En 2011, l’UE est sur le point d’effectuer le grand bond en arrière dans le monde connu de l’antilibéral et de l’antidémocratique.
Par Sophie Quintin-Adali
Article publié en collaboration avec UnMondeLibre
Le dernier plan a été vendu comme le « triomphe de la politique sur les marchés ». Ajoutant sa voix au concert en faveur de toujours davantage d’intervention publique, l’influent philosophe constructiviste Jürgen Habermas professe que « L’UE ne peut s’affirmer contre la spéculation financière que si elle obtient les compétences politiques de guidage » (Le Monde, 25/10/2011). Eh bien, « guidage » dans le monde réel s’est toujours traduit par la centralisation de la prise de décision et moins de liberté. L’UE réelle envisage maintenant d’entrer dans la centralisation.

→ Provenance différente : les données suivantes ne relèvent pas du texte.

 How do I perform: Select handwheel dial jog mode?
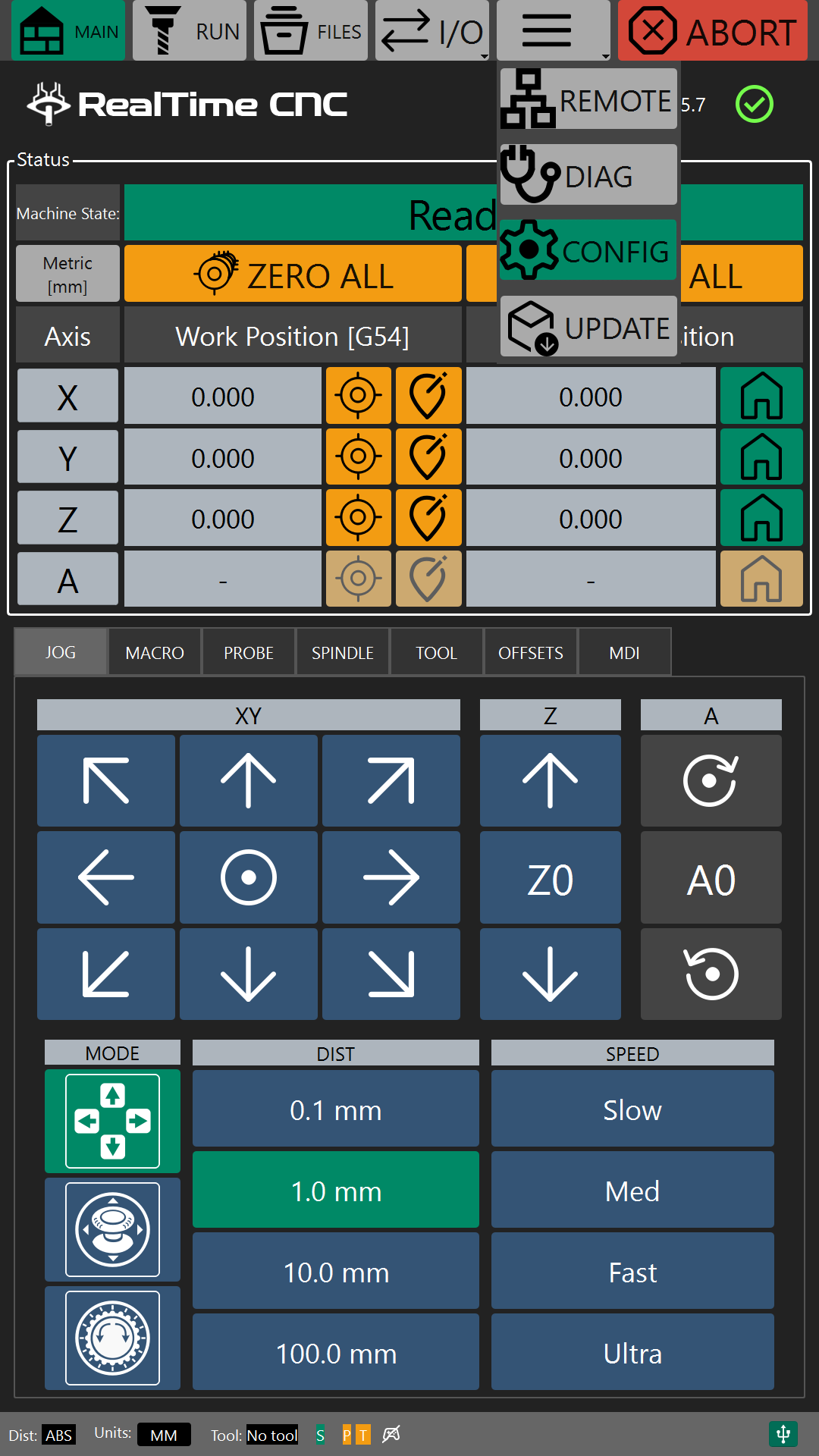tap(112, 1338)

Le mécanisme de renflouement à effet de levier va accumuler plus de compétences pour faire face à la dette souveraine et pour faire la « police » derrière les gouvernements dépensiers. En d’autres termes, les technocrates seront habilités à passer les budgets en revue avant leur soumission aux parlements élus des pays de la zone. Comme certains observateurs le soulignent avec justesse, les parlements nationaux ne contrôleront plus les fonctions les plus essentielles du gouvernement : les décisions en matière de fiscalité et de dépenses publiques.

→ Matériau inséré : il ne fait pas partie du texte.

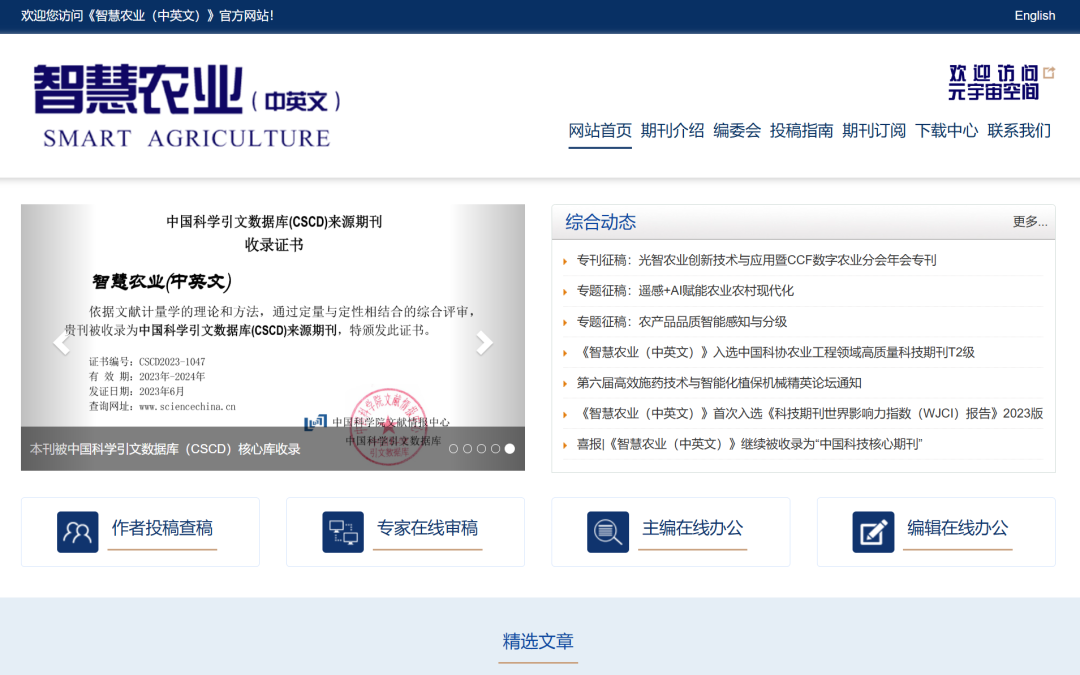
Task: Select the first carousel indicator dot
Action: tap(453, 448)
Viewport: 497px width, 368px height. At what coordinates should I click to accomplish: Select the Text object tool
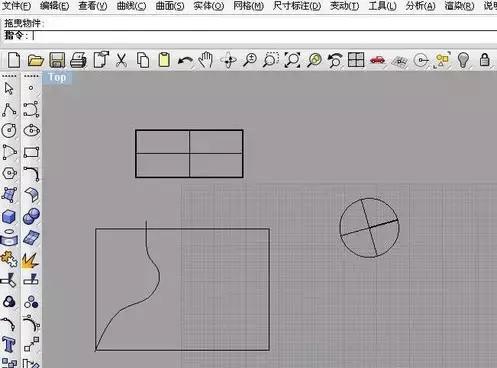coord(9,344)
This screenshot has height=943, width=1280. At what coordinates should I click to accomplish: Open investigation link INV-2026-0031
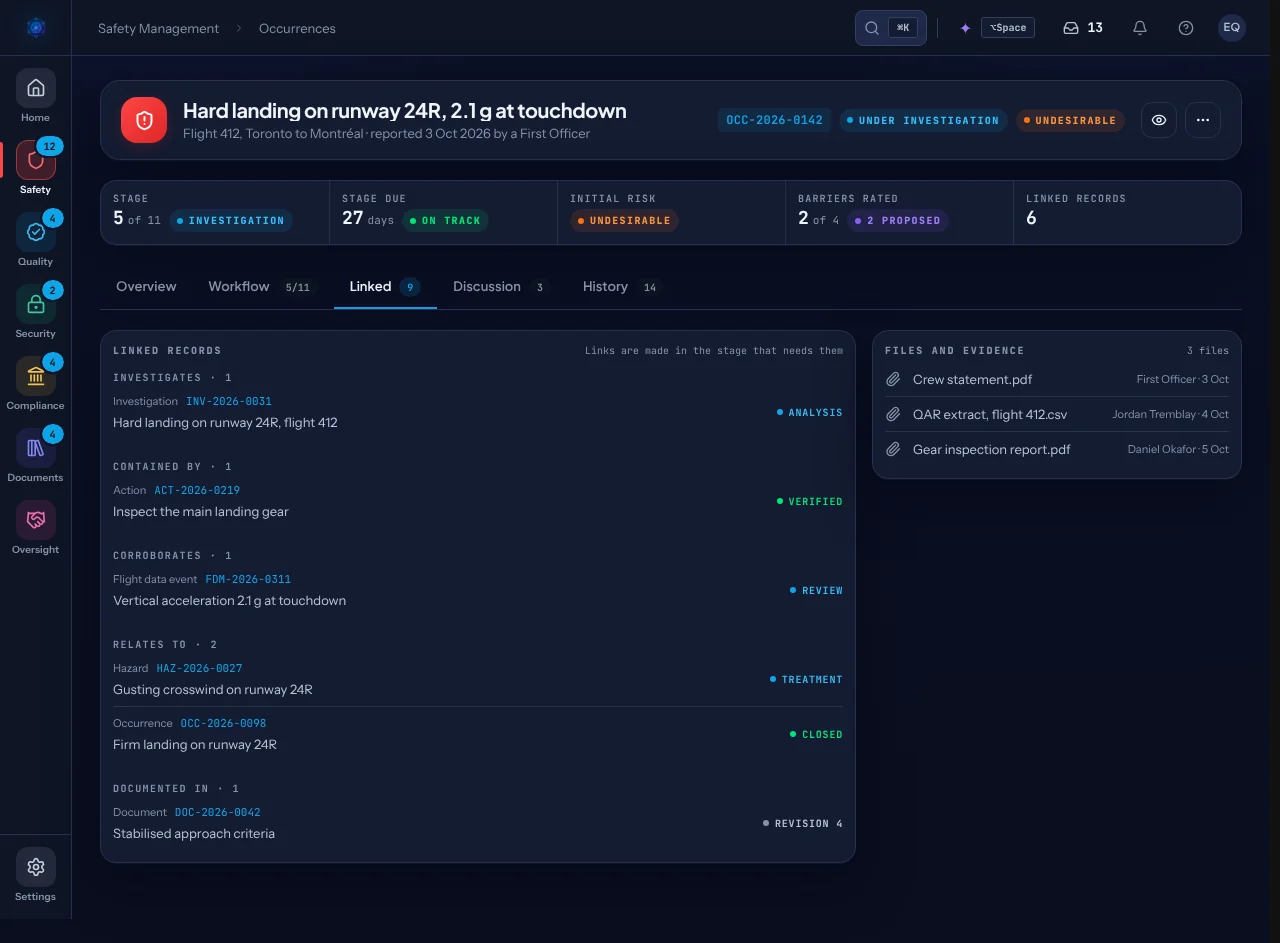(229, 401)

Combiné à un gouvernement économique centralisé sous le « guidage » du président non-élu de l’UE pour relancer les économies en stagnation, le plan de sauvetage jugé nécessaire pour enrayer la crise de la dette, retire aux États membres et à leurs citoyens un élément central de leur souveraineté (Point 26.4 de l’accord). La politique sans souveraineté peut-elle marcher ? Elle a échoué en Union soviétique.

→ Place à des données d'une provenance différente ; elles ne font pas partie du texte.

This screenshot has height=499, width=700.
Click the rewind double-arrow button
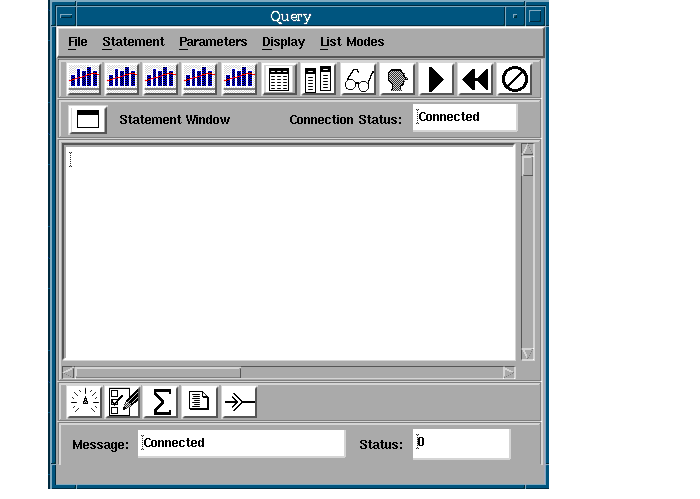475,79
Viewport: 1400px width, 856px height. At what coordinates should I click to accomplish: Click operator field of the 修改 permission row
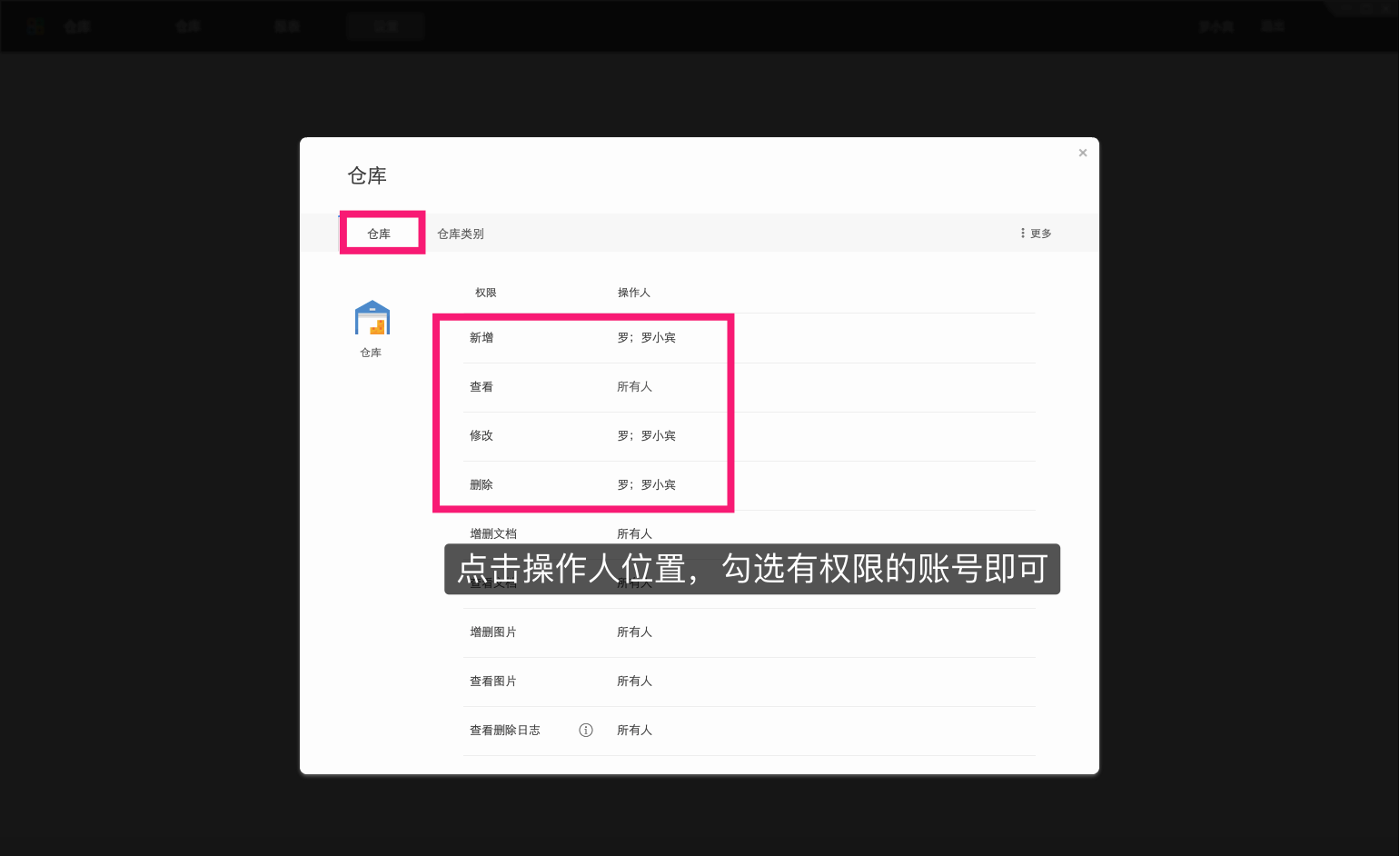[645, 435]
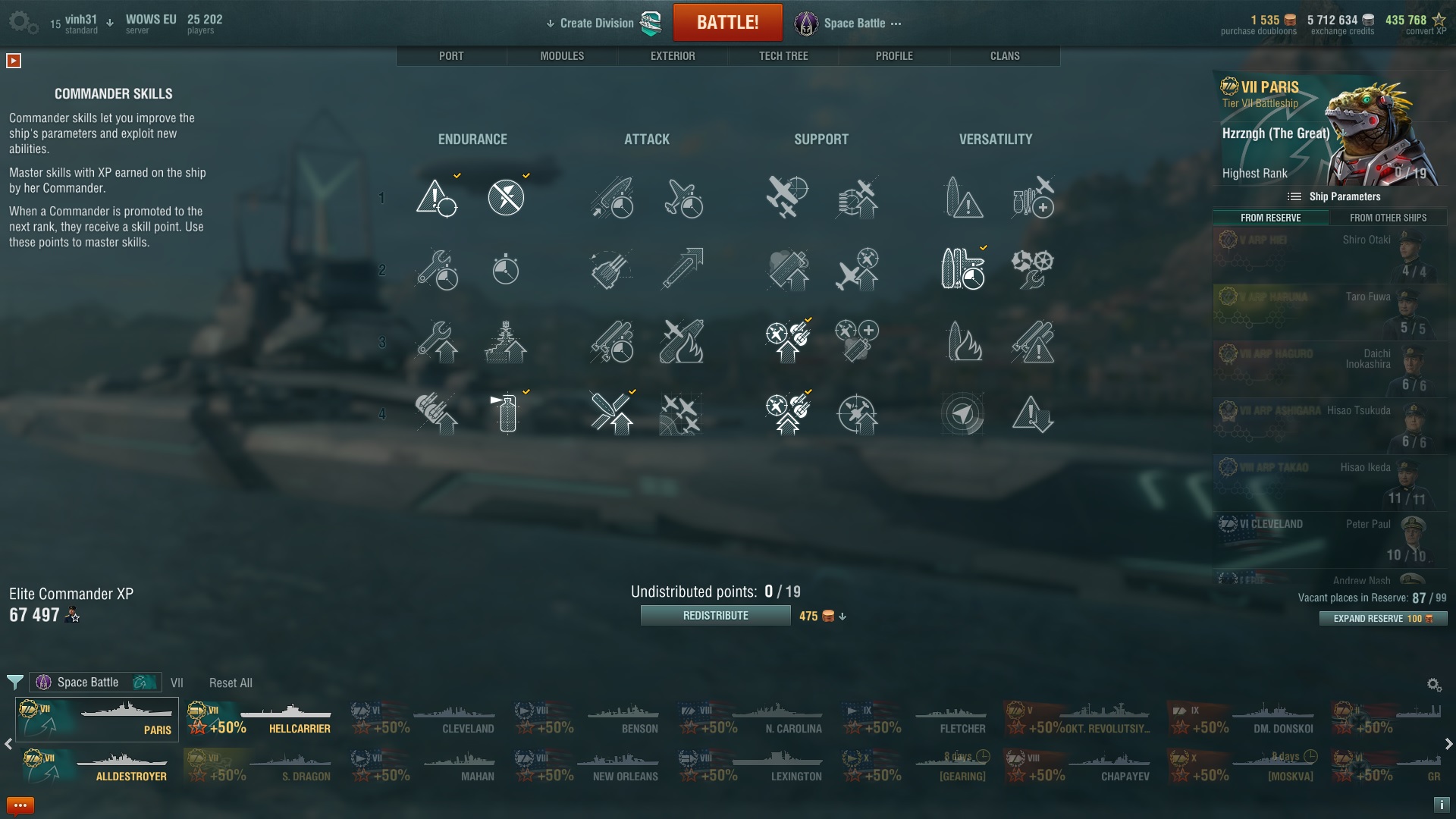Switch to the FROM OTHER SHIPS tab
The width and height of the screenshot is (1456, 819).
point(1388,218)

Les tenants de la centralisation (l’intégration) pointent du doigt le mauvais travail des gouvernements des PIGS en matière de finances publiques comme la justification impérieuse d’une action centralisée. On choisit encore une fois le chemin de davantage de pouvoirs supranationaux, malgré les échecs patents du processus d’intégration « toujours plus étroite », afin de promouvoir une croissance soutenue. Au lendemain du sommet certains prédisaient que le mécanisme ne fera pas long feu . Pour le professeur Pascal Salin, tenant de l’école autrichienne d’économie, le FESF n’est pas la solution parce qu’il récompense la mauvaise gestion et le renforcement de l’intervention du gouvernement. Un tel système, soutient-il, ne fait que créer plus d’instabilité et doit être combattu.
Ironie de l’Histoire, l’UE a envoyé son envoyé spécial « ès-sauvetage » à Pékin pour demander (quémander?) à la Chine d’investir dans ses obligations « de stabilité » : une étape hautement symbolique. Jadis, la CEE se tenait fière, indépendante, libre et prospère face au le bloc communiste « non libre ». Aujourd’hui l’expérimentation social-démocrate en perdition a besoin d’aide des mandarins communistes chinois qui ont appris une chose ou deux du « monde libre ». L’investissement ne sera accordé que s’il est sage et profitable, et non au nom de toute notion floue de solidarité redistributive socialiste à l’échelle mondiale.
En 2011, l’UE est sur le point d’effectuer le grand bond en… arrière dans le monde connu de l’antilibéral et de l’antidémocratique. Si le soutien de la Chine se matérialisait, cela serait avec de nombreuses conditions et scellerait de facto l’entrée du Parti communiste dans le système émergent post-démocratique de la gouvernance européenne. L’ironie, mais jusqu’à quel point ?
Le président Mao doit joyeusement se retourner dans sa tombe. Un ancien camarade, le président Barroso, se tenait à l’apex de l’Euro-Léviathan et annonçait fièrement que « dans ces moments les plus difficiles [ou intéressants?], nous pouvons nous unir ». En effet. Mais l’unité sans la liberté économique est le certificat de décès d’une Union Européenne libre et démocratique. Mais qui sait? On nous avait annoncé que nos dirigeants avaient mis fin à la crise, que le monde avait été sauvé par cet accord de la dernière heure. Pourtant, l’intrigue de l’UE se complique avec la possibilité désormais donnée au peuple grec (par le premier Ministre grec) de faire entendre sa voix lors d’un référendum. Espérons que la mort lente de la démocratie européenne sera stoppée là où tout a commencé, à Athènes.